- _Data provided_
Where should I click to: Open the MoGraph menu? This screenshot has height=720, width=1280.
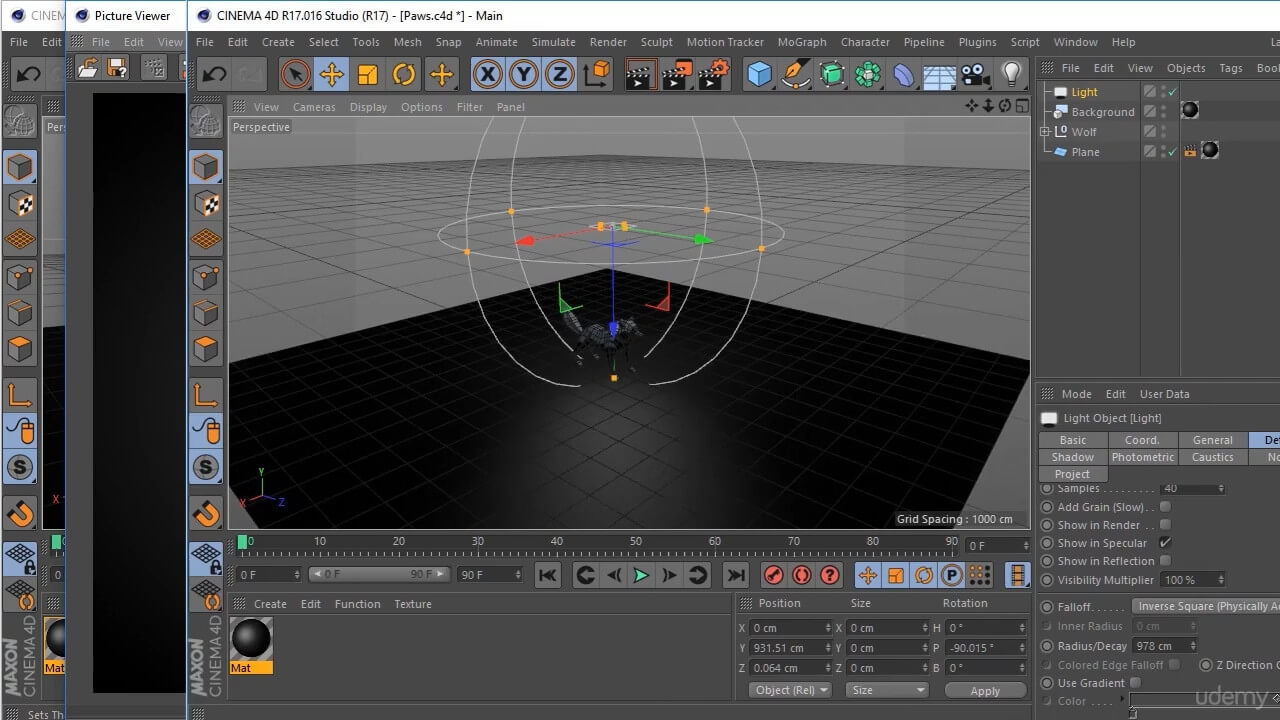click(802, 42)
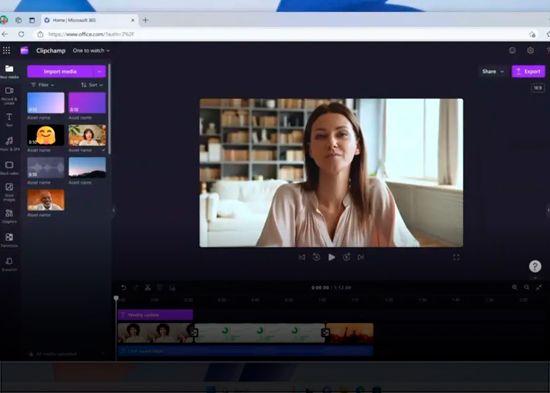Image resolution: width=550 pixels, height=393 pixels.
Task: Toggle the 16:9 aspect ratio selector
Action: tap(538, 88)
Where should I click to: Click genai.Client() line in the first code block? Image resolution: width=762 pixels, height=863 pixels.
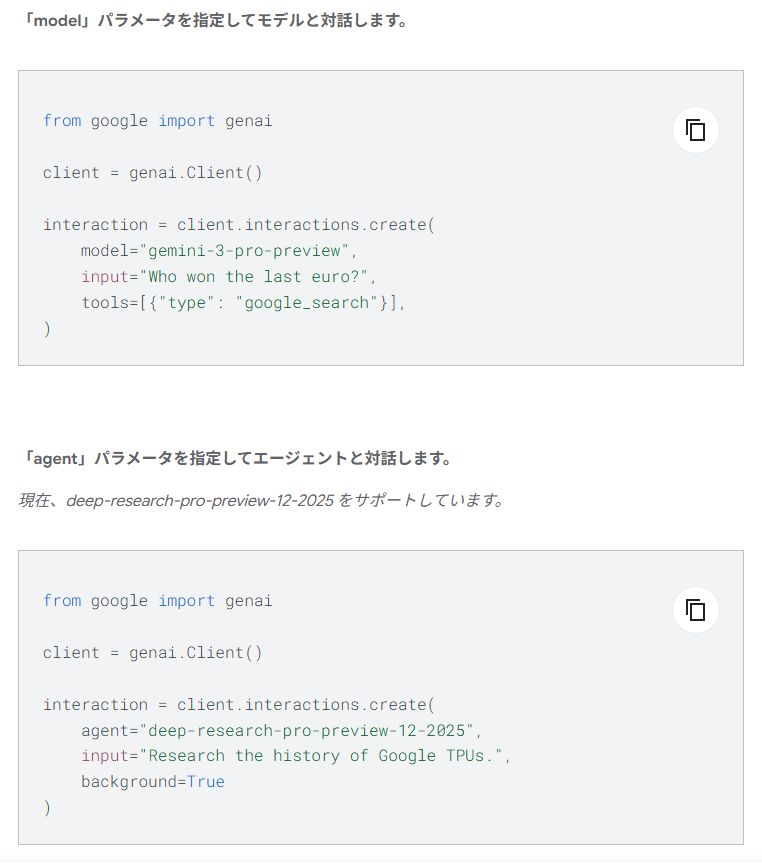152,173
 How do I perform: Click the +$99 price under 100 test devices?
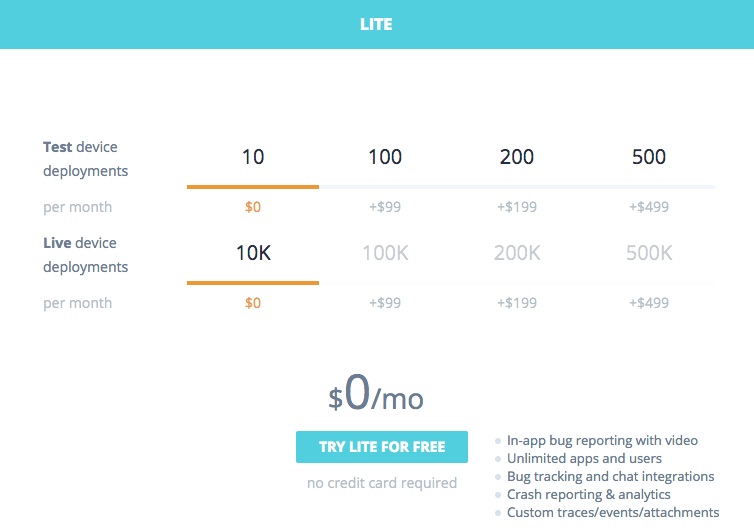[385, 207]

- _Task directions_
Please copy out everything from the line containing "Where should I click to: Click" down to the last of the lines above, word for word, and leave the pictures out.

- _Answer_
Where should I click to: Click genai.Client() line in the first code block? Image resolution: width=762 pixels, height=863 pixels.
152,173
 How do I perform: Click the +$99 price under 100 test devices?
[385, 207]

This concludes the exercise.